THE TASK: Write out the items word for word, starting with the line that contains "You are a computer-use" and going on through the end of the items. Leave the pictures out of your answer.
## Start LISTING
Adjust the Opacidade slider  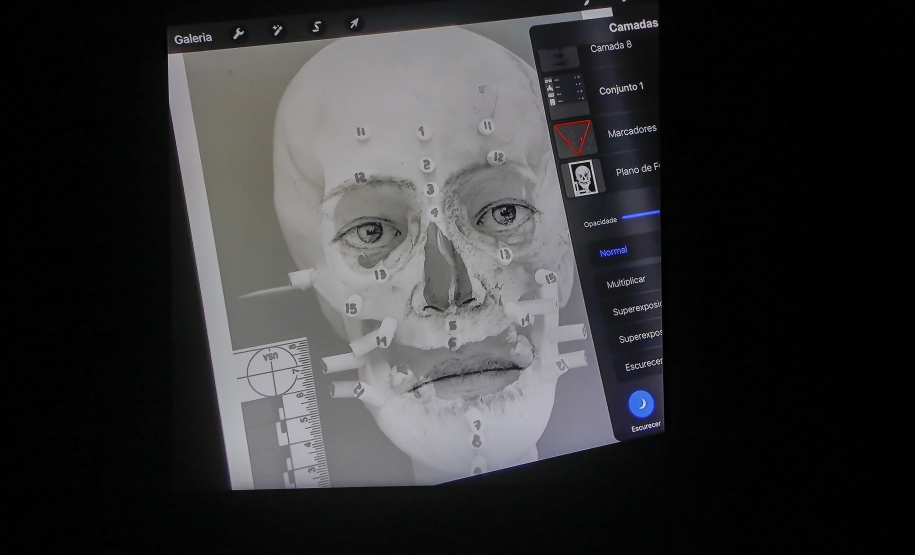tap(640, 215)
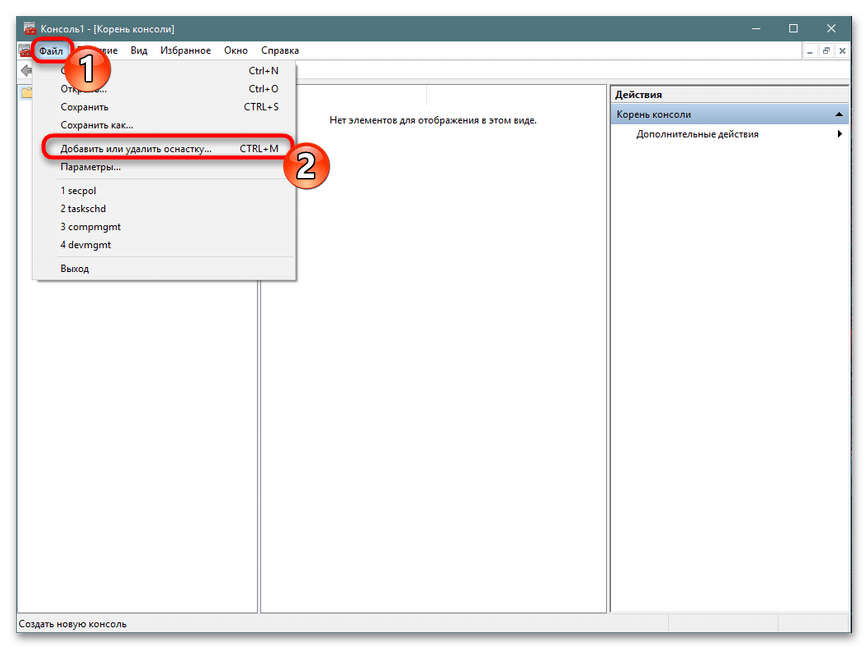868x649 pixels.
Task: Select Сохранить как... menu entry
Action: pos(96,125)

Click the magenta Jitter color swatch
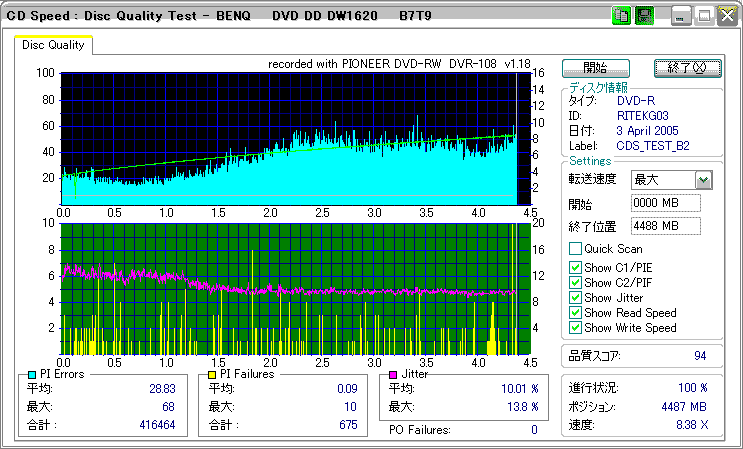click(x=394, y=374)
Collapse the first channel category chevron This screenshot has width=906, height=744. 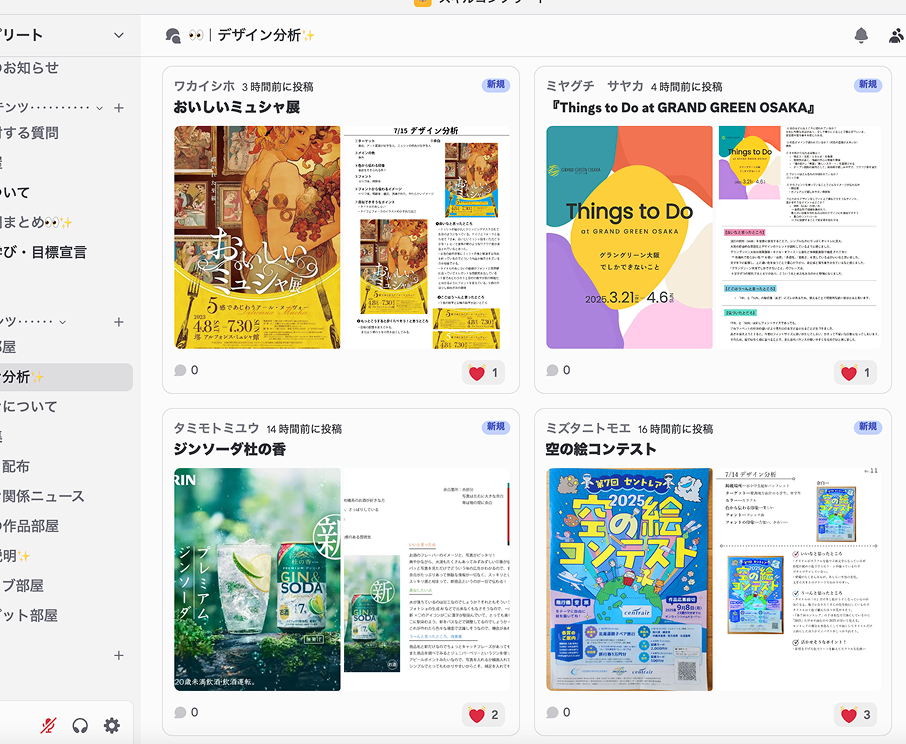point(100,108)
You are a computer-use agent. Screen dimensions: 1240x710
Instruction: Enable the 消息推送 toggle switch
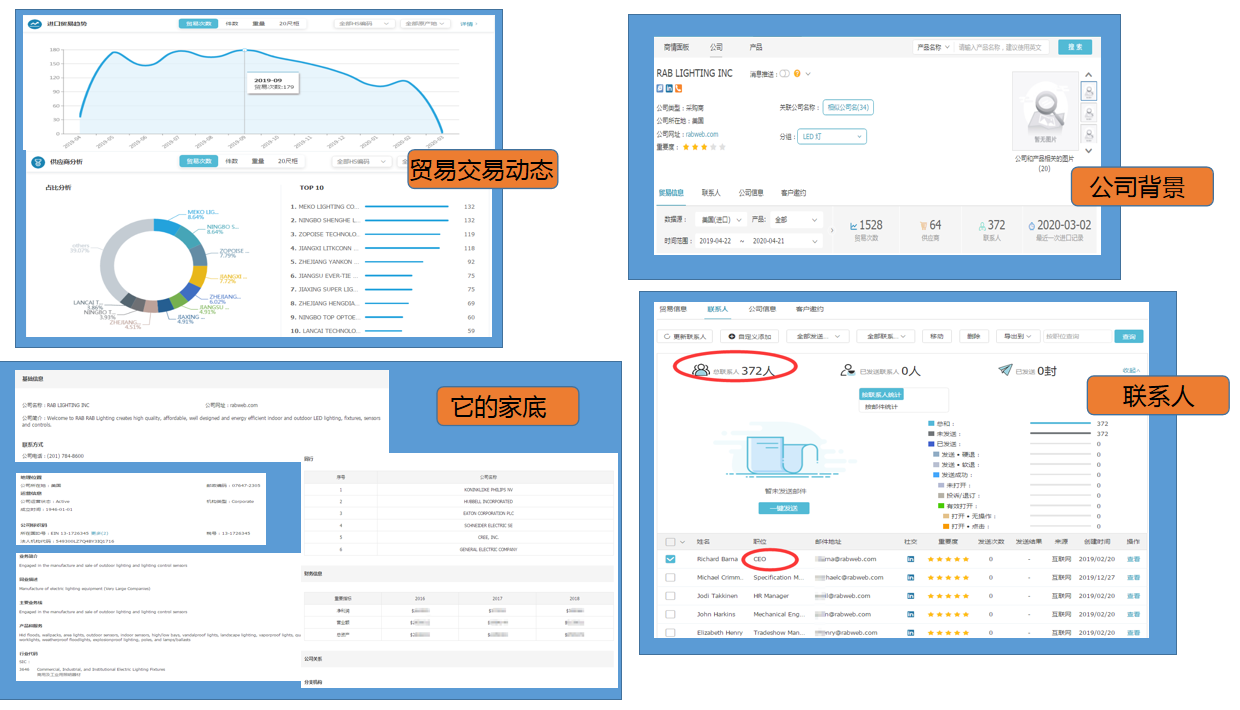coord(783,74)
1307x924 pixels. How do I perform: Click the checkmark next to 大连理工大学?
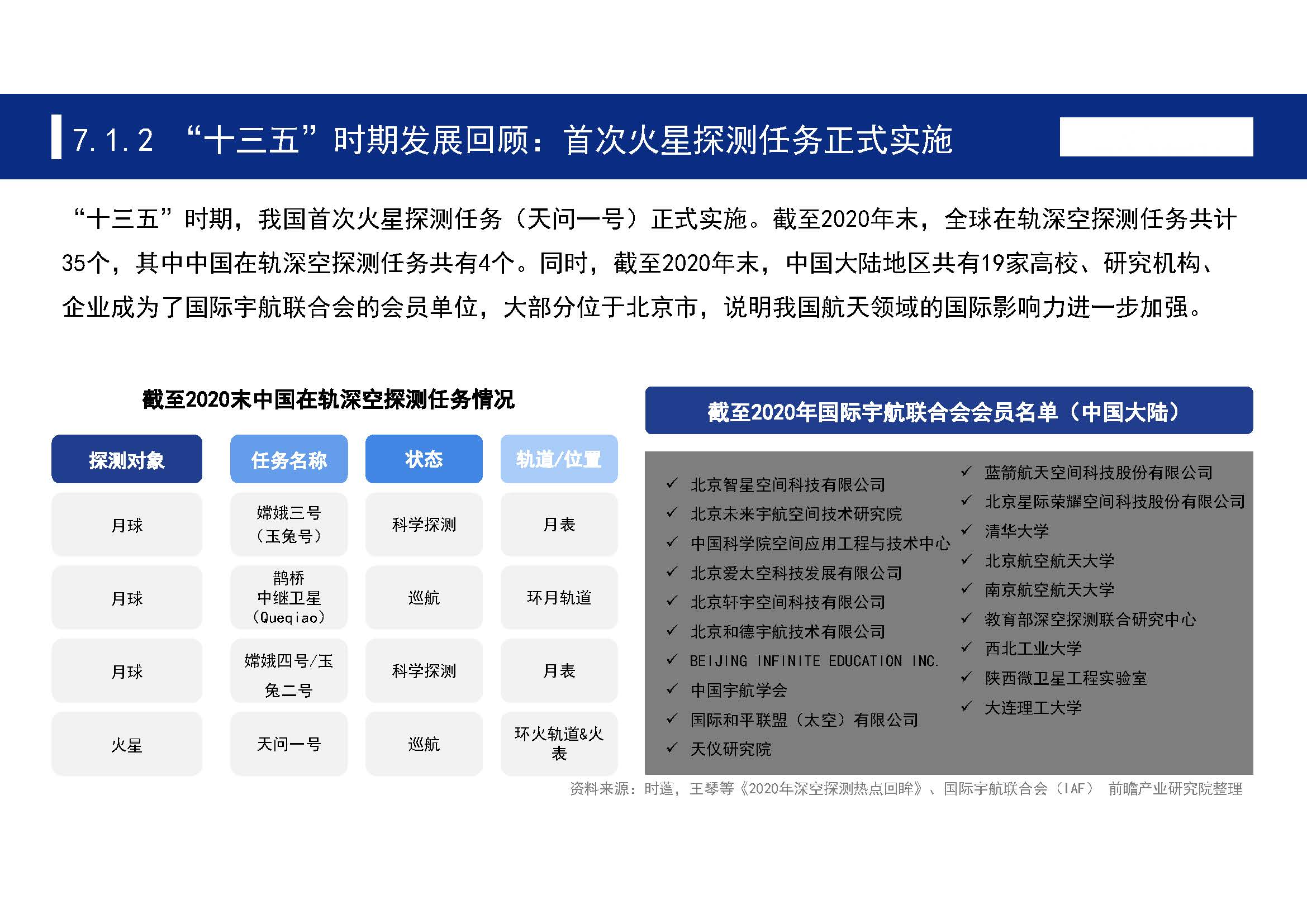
## End LISTING
EXPECTED ANSWER:
You are a computer-use agent. Screen dimensions: 1240x710
Instruction: Enable the 消息推送 toggle switch
coord(783,74)
1307x924 pixels. How do I perform: Click the checkmark next to 大连理工大学?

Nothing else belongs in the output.